ANIMUCCIA, Giovanni
Nacque a Firenze nei primi anni del XVI secolo. "Inter amoenissimos hortos educatus", come scrisse di lui il Poccianti, egli trascorse in Firenze gli anni giovanili e dovette certamente essere a contatto con gli artisti, letterati e musicisti dell'ambiente mediceo. Degli anni fiorentini dell'A. ben poco si conosce; non si sa con precisione chi gli sia stato maestro nell'arte musicale, né quali mansioni abbia rivestito nella città natale. Si tende generalmente a considerare l'A. come il massimo rappresentante, accanto al Palestrina, della scuola polifonica romana, trascurandone la formazione fiorentina, che improntò invece largamente la sua produzione musicale, sia sacra sia profana. Agli anni giovanili deve certo risalire l'amicizia affettuosa che legò l'A. ad alcuni spiriti bizzarri della sua Firenze, quali A. F. Grazzini (il Lasca). Vi è un curioso capitolo in terzine di questo autore, In lode degli spinaci, indirizzato a "M. Giovanni Animuccia musico", e in un altro capitolo, dedicato al musicista "M. Lorenzo degli Organi", soprannominato Cencin, viene ricordato l'A., il quale, trascorsi allegramente in campagna alcuni giorni con il Lasca, se ne era ripartito per Firenze.

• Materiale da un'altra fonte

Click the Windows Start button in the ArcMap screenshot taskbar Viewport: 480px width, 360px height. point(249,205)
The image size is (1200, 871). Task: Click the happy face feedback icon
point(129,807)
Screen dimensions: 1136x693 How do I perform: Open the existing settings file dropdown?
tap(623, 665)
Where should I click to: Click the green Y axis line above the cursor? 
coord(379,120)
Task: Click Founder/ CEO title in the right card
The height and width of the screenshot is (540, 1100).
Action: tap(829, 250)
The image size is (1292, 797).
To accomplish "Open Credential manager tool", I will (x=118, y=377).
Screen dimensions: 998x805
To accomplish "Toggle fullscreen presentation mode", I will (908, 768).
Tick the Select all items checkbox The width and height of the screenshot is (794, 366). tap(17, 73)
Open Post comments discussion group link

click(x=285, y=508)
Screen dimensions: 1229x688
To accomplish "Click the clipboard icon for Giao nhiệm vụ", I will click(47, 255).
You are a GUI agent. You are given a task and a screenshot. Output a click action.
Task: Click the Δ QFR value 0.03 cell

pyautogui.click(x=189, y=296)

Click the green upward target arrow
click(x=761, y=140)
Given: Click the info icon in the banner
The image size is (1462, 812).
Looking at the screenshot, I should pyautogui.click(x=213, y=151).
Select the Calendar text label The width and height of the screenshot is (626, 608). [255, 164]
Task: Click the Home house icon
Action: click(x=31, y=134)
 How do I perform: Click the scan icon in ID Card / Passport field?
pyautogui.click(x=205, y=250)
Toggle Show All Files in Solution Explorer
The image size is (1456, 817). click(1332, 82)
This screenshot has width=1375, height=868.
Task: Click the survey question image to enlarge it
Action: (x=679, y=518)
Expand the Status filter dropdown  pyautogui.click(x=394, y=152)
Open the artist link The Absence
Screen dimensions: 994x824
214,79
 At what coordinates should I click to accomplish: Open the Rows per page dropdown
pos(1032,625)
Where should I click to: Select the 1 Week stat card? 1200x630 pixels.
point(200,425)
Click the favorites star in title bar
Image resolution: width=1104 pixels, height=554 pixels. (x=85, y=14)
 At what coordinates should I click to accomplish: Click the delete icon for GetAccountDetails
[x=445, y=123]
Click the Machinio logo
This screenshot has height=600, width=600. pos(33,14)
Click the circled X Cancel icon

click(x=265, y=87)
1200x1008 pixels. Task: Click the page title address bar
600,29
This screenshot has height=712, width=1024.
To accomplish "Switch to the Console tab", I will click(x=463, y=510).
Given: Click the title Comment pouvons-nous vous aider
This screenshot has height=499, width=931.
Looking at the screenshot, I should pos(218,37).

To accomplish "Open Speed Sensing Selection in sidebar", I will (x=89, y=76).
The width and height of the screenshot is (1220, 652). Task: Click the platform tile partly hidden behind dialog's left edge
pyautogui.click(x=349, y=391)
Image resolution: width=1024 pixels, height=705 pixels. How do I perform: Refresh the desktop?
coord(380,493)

In quegli anni conobbe sicuramente Francesco Corteccia, il cui influsso egli risente nella produzione madrigalistica.
Verso il 1550, o forse poco prima, l'A. si trasferì a Roma al servizio del cardinale di Santa Fiora, Guido Ascanio Sforza, e nella stessa città venne il fratello dell'A., Paolo, anch'egli musicista. L'A. fu a Roma - con la moglie, la senese Lucrezia Giolia - uno dei primi seguaci di s. Filippo Neri, suo concittadino ed amico. Fu, anzi, un "convertito" del santo, come testimonia una deposizione giurata di Germanico Fidele negli Atti per la canonizzazione di s. Filippo, ed a questa conversione si può credere certamente, se si raffronta la vita un po' gaudente fiorentina a quella austera romana. Nel giugno 1551 (un mese dopo che s. Filippo era stato ordinato sacerdote) l'A. divenne novizio nella Compagnia della pietà della Nazione fiorentina, che si riuniva nella chiesa di S. Giovanni dei Fiorentini. Nel gennaio 1555 egli aveva raggiunto una tale notorietà da essere scelto a succedere al Palestrina nella carica di maestro della Cappella Giulia, incarico che l'A. mantenne ininterrottamente fino alla morte, alternandolo con la sua attività di musicista nell'ambito delle riunioni di s. Filippo Neri, che vide in lui la persona adatta a dirigere le musiche dell'Oratorio di S. Girolamo della Carità.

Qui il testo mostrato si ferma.